> _EXCERPTED RECORDS_:
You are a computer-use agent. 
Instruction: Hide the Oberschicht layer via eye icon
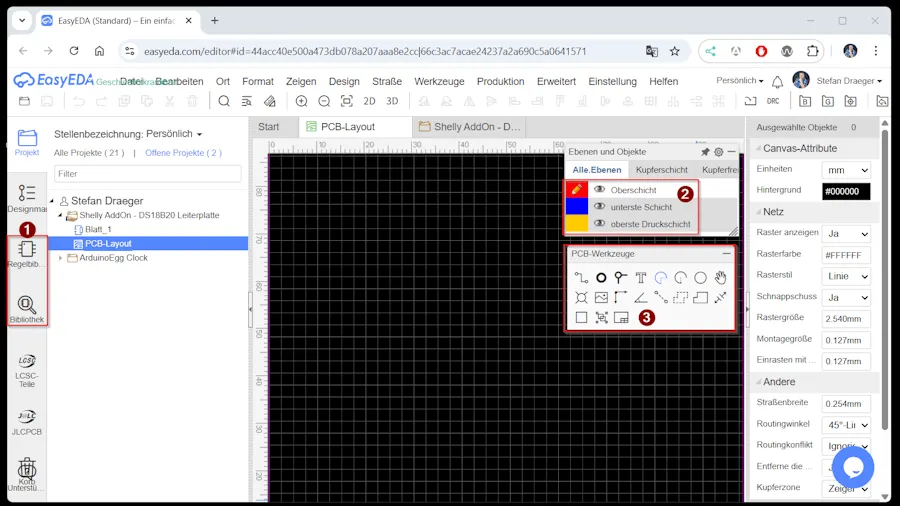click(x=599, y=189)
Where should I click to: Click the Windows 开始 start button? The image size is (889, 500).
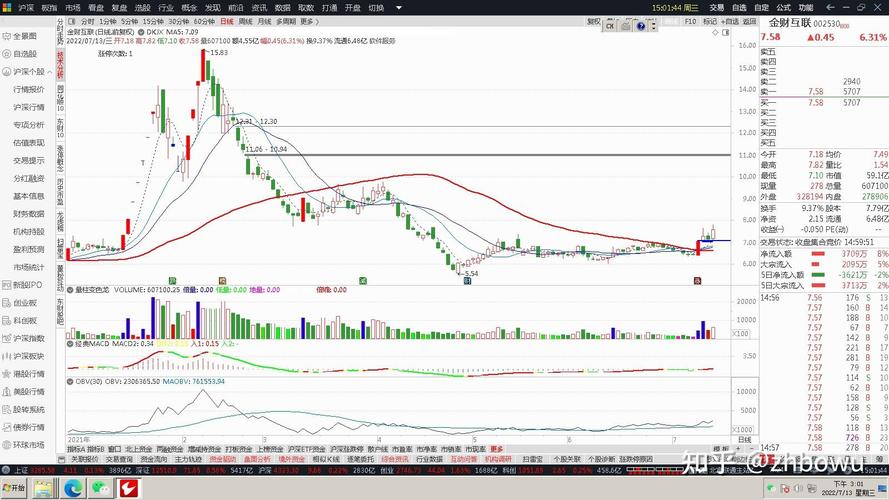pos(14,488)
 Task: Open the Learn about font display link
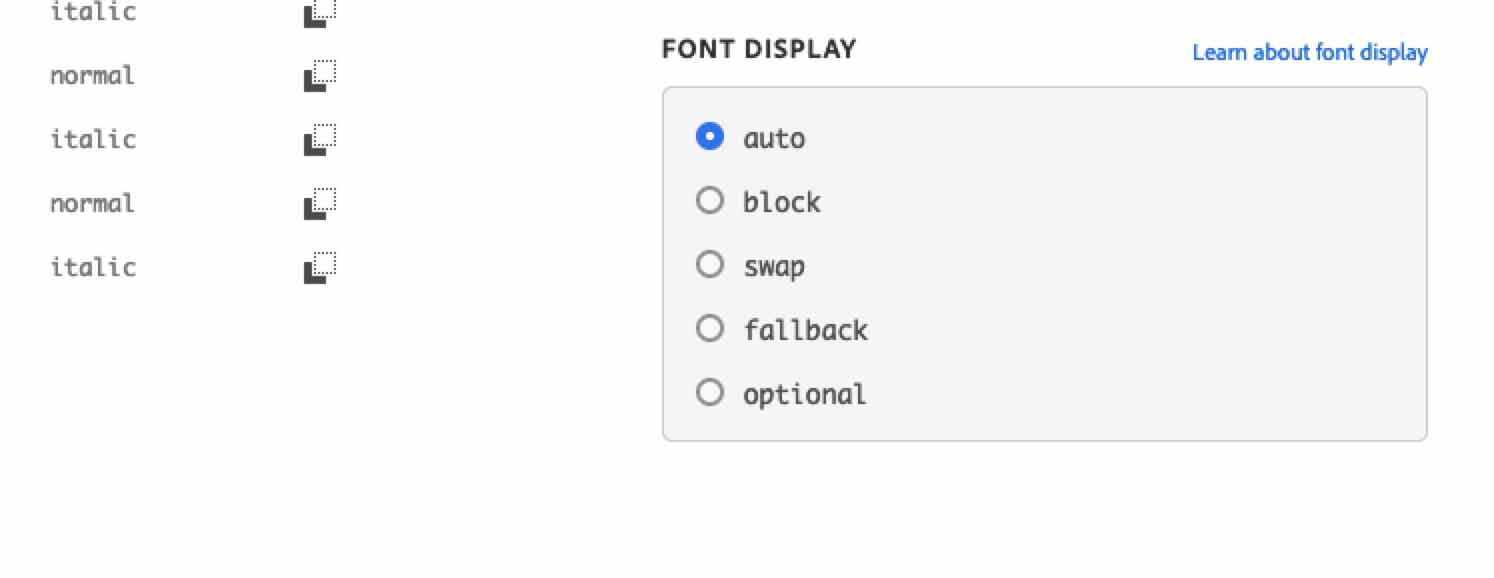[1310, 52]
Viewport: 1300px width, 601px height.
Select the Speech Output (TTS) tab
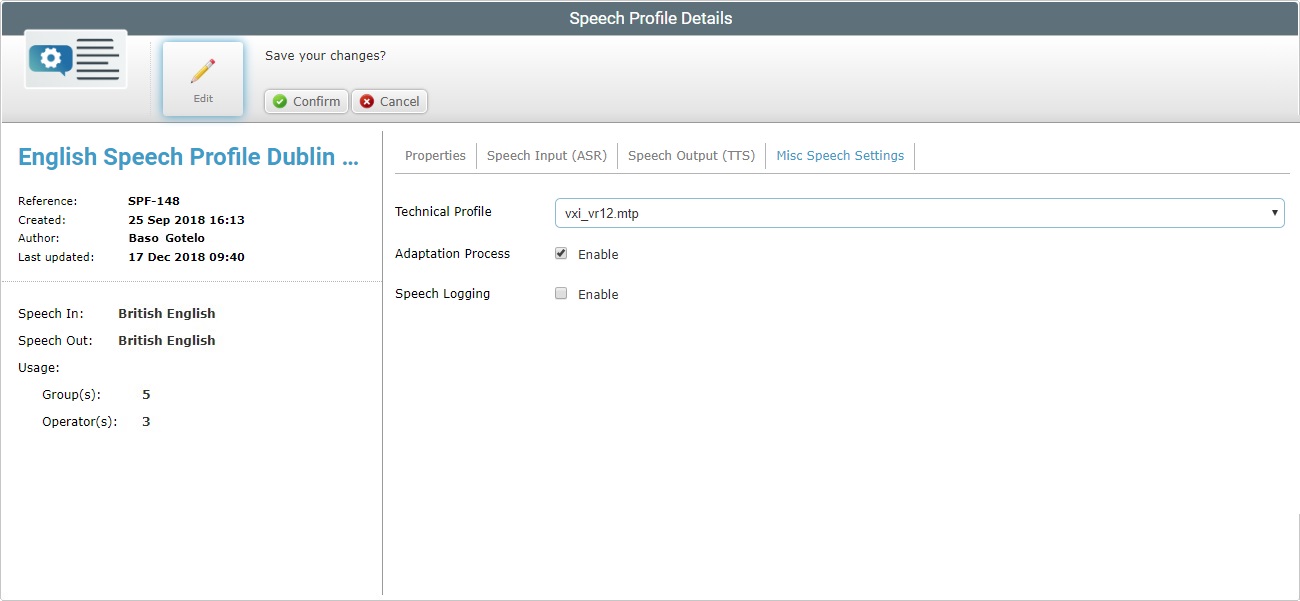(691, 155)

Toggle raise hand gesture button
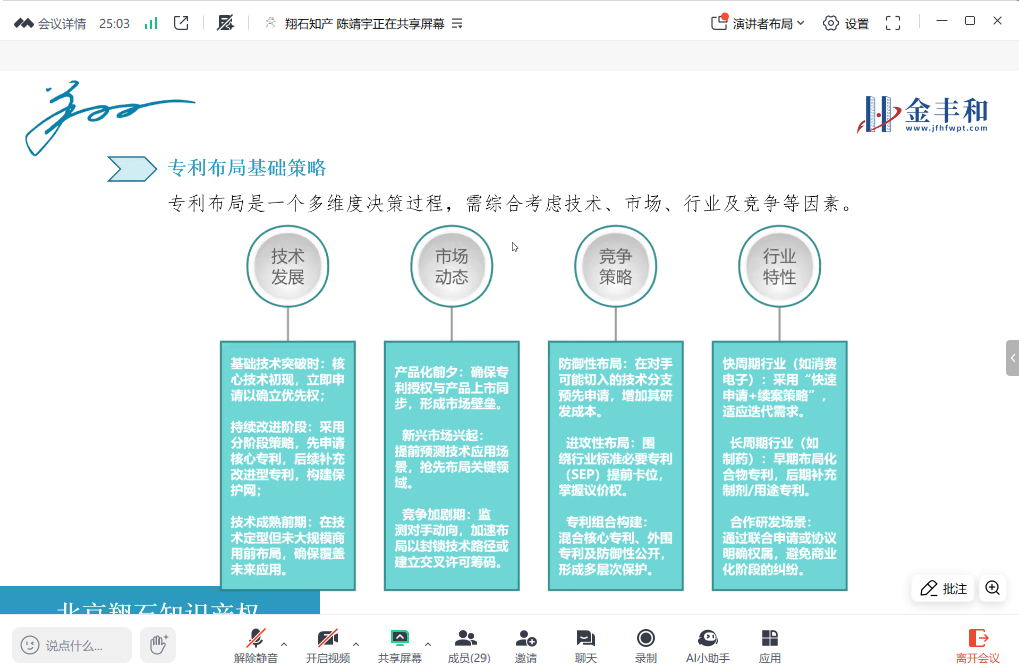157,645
--
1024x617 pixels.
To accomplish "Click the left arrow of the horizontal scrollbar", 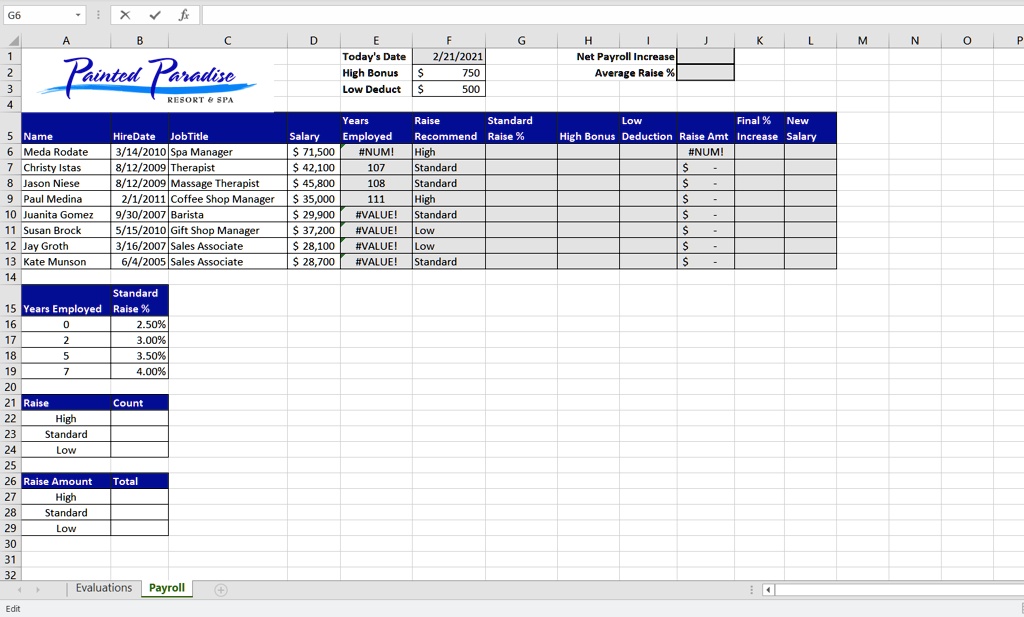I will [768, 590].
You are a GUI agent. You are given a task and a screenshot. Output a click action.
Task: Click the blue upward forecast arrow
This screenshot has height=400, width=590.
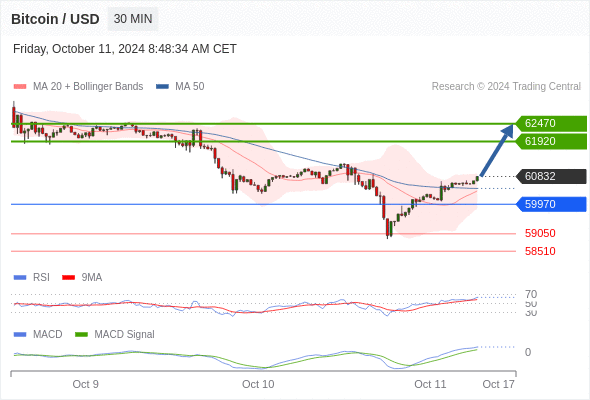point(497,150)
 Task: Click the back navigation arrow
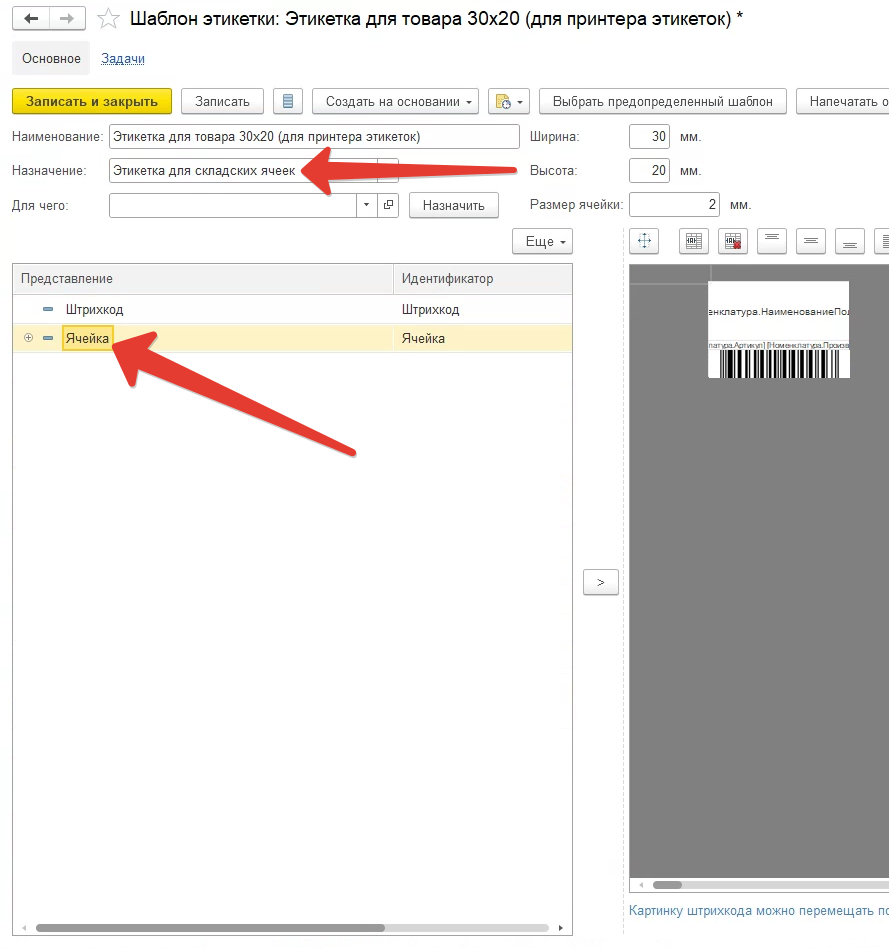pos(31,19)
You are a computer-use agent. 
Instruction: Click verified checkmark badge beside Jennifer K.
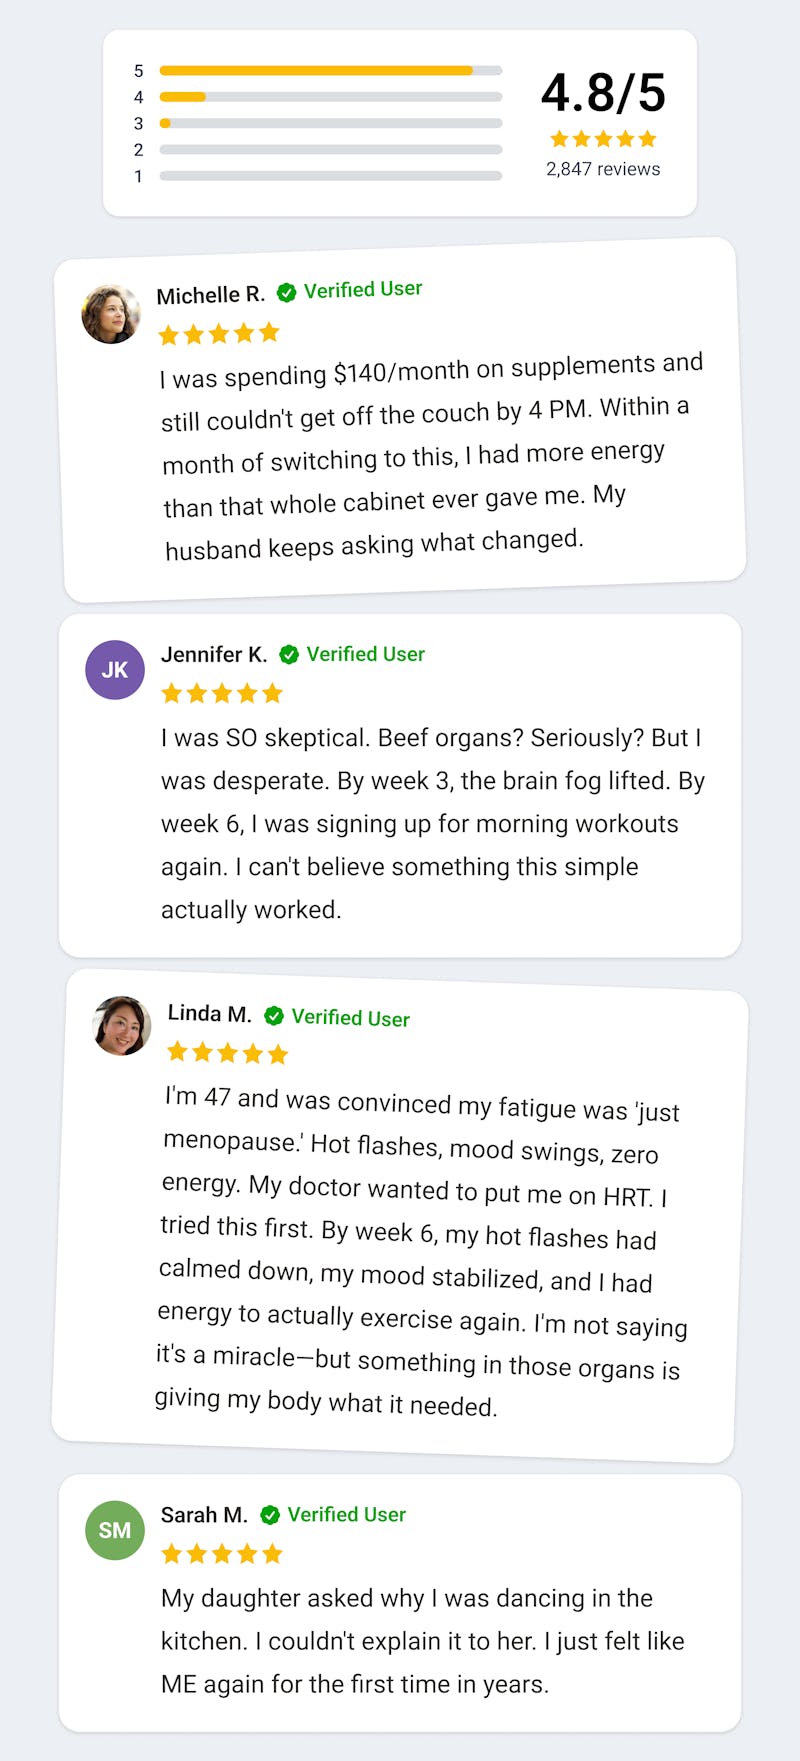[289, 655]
...
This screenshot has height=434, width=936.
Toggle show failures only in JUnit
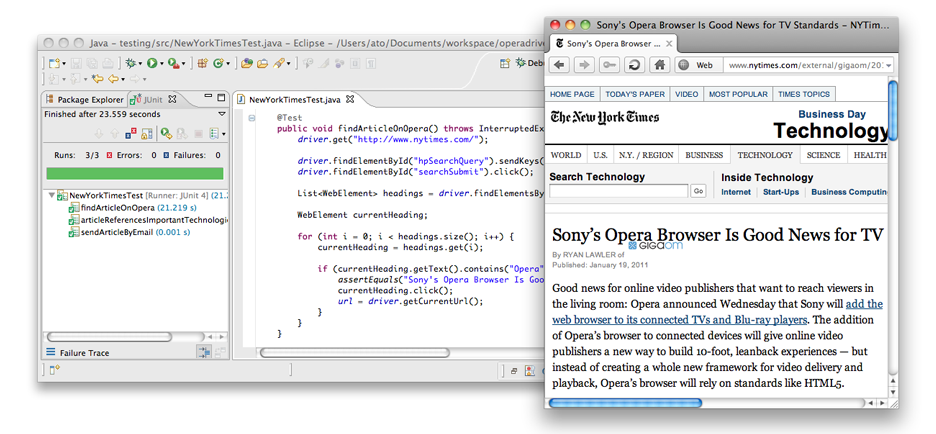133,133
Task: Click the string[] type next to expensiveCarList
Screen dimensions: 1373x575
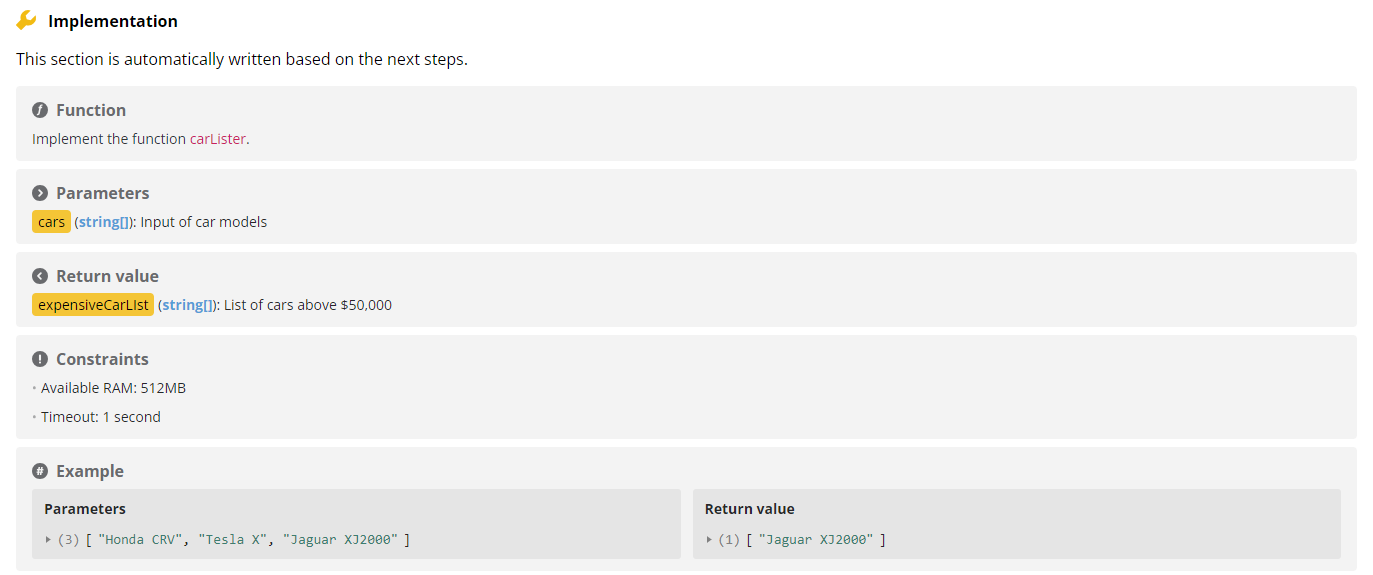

> _TASK DIRECTIONS_: Using the data above, reproduce exactly the lines between those holding "Task: Click the string[]" and "Screen dimensions: 1373x575", inclusive, and no others.

> _ANSWER TO THE EXERCISE_:
Task: Click the string[] type next to expensiveCarList
Screen dimensions: 1373x575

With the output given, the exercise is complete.